• du XIIIe au XIVe siècle

    XIIIe siècle 

    1229 
    Guillaume de Durban, Ebrius son frère et Pierre Arnaud de Durban, Raymond de Fraïsse, à la suite du traité qui consacre l’abandon à la famille royale de tous les pays conquis par les croisés sur les Albigeois, jurèrent fidélité au Roi.
     
    1272 
    Bernard de Durban, fils de noble seigneur Pierre Arnaud de Durban, chevalier, promit de bonne foi solennellement à Amalric, Vicomte de Narbonne et à Aymeric, son fils aîné, « de traverser la mer pour la gloire de Dieu et l’illustre Seigneur Roi de France, afin de défendre la Terre Sainte, au premier passage du Roi et toutes et chacune fois qu’il serait requis par l’un ou l’autre, de faire son devoir, remplir son mandat, restant ou revenant aussi souvent que ses Seigneurs le voudront. Promet de les sauver, les défendre, ne jamais les abandonner jusqu’au moment où, Dieu le voulant, ils seront revenus sur ces contrées ». 

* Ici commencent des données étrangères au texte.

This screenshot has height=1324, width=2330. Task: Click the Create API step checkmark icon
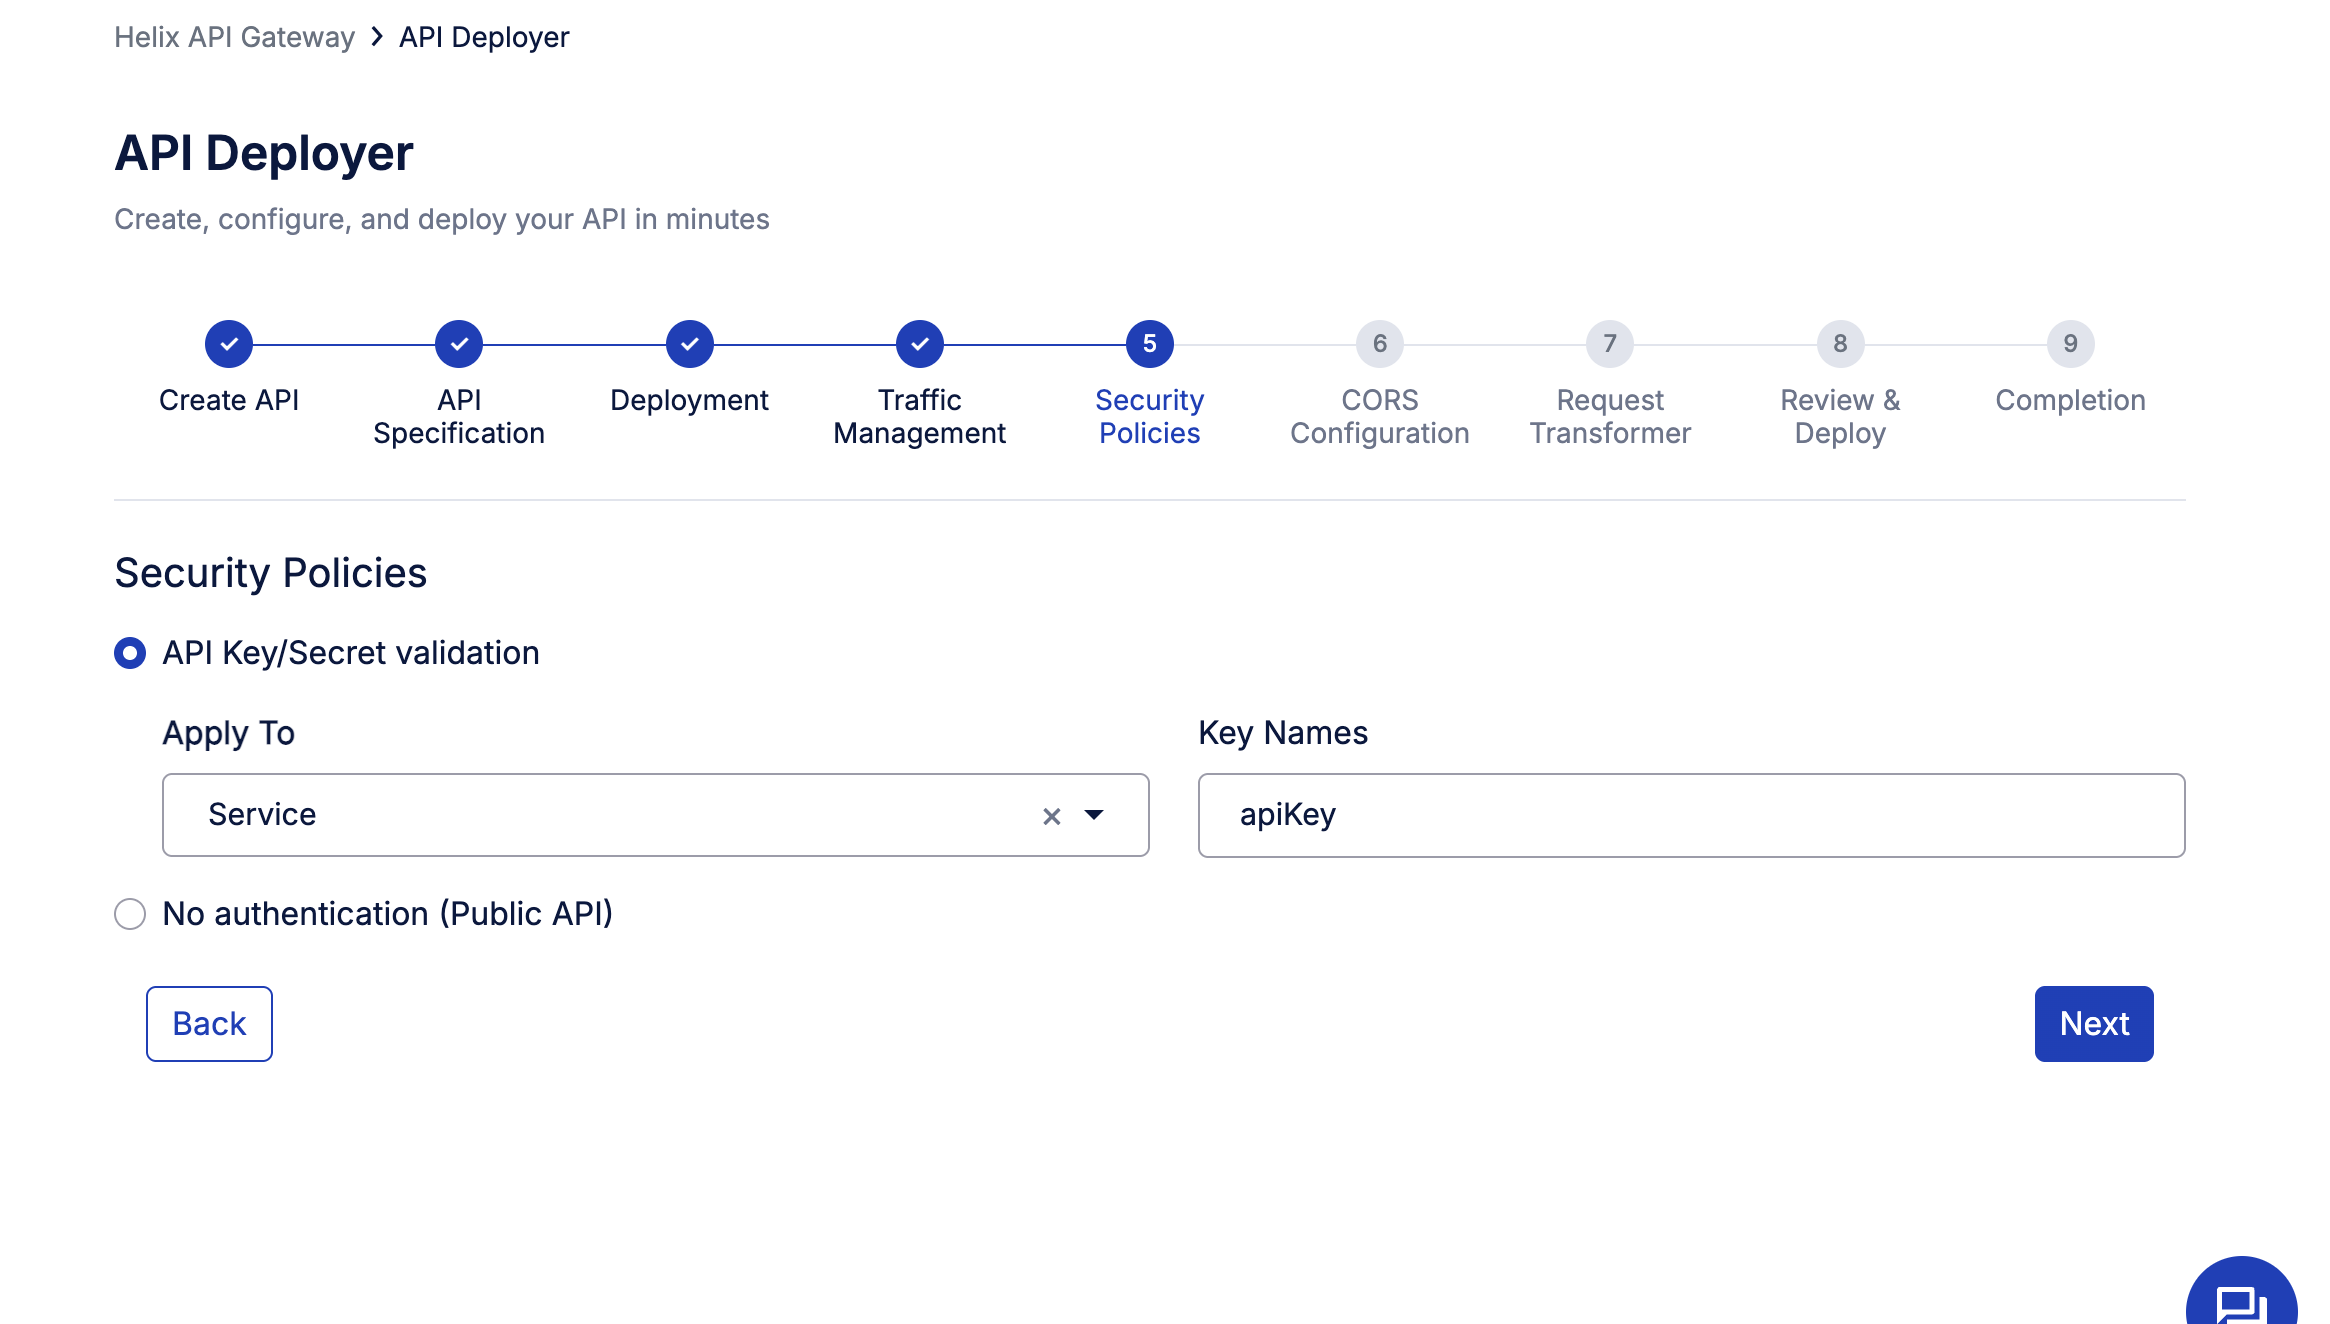[229, 344]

    Il confesse avoir reçu du Seigneur Amalric pour raison de son aide, cent livres tournois, lesquelles cent livres il promet de restituer s’il venait à décéder ou pour une autre raison qui l’empêcherait de traverser la mer, et suivant les conditions faites entre le dit Seigneur Roi et ses contribuables  d’envoyer deux chevaliers capables en Terre Sainte au secours d’Aymeric. 
    Aymeric  et Amalric promettent à Bernard de Durban de lui restituer les chevaux comme le Roi est tenu de le faire à Aymeric et Amalric et à leurs compagnons et autres gens qui auront fait la campagne.
    1289
    Aymeric de Narbonne découvrit que Bernard de Durban, chevalier, son vassal, entretenait des intelligences avec les sujets du Roi d’Aragon et qu’il avait dessein de favoriser une descente de deux vaisseaux Aragonais sur les côtes de Provence. Il le fit mettre aux fers.
     
    Le sénéchal de Carcassonne prétendit que ce personnage devait être placé dans les prisons royales  et le réclama au Vicomte de Narbonne.
    Bernard de Durban sortit de prison et fit la paix avec le Vicomte.
     
    XIVe siècle
    1309
    Philippe le Bel voulut creuser un port à Leucate, mais la moyenne justice et le domaine du château appartenait à la Maison de Durban, la haute justice à Amalric de Narbonne.
    Il fit proposer à Raymonde de Durban, damoiseau, fils de feu Bernard de Durban chevalier, et à Gausbert de Durban son cousin, seigneurs directs du château de Leucate, le château d’Olonzac.
    Le projet de port échoua, les consuls de Narbonne avaient seuls consenti à contribuer aux dépenses.
    Le Roi confirma néanmoins (1342) l’échange du château de Leucate  avec celui d’Olonzac.
     
    1333
    Guillemette de Durban, fille de Guillaume de Durban et de noble Dame Véziade, épouse Guillaume Seigneur de Treilhes-Gléon.
    Les deux seigneuries sont réunies et deviennent Treilhes-Gléon-Durban.
     
    1385
    Le Roi Charles VI était à Béziers et il reçut les ambassadeurs du Roi d’Aragon avec qui il avait projeté d’avoir une entrevue pour une affaire du schisme de l’Eglise.
    Le Roi d’Aragon ne put se rendre à ce rendez-vous à cause de l’irruption que Bernard, frère du Comte d’Armagnac avait faite depuis peu dans ses Etats.
    Le Comte d’Armagnac s’était ligué quelques années auparavant avec le Comte d’Ampurias à qui, Pierre IV roi d’Aragon, père de ce Prince, avait déclaré la guerre et lui avait envoyé Bernard son frère, avec des troupes.
    Le Comte d’Ampurias appela aussi à son secours une partie des compagnies qui étaient répandues dans le Languedoc et qui s’étaient rassemblées à Durban, diocèse de Narbonne, y furent surprises (mars 1385) par l’Infant Don Juan, fils du Roi d’Aragon et taillées en pièces.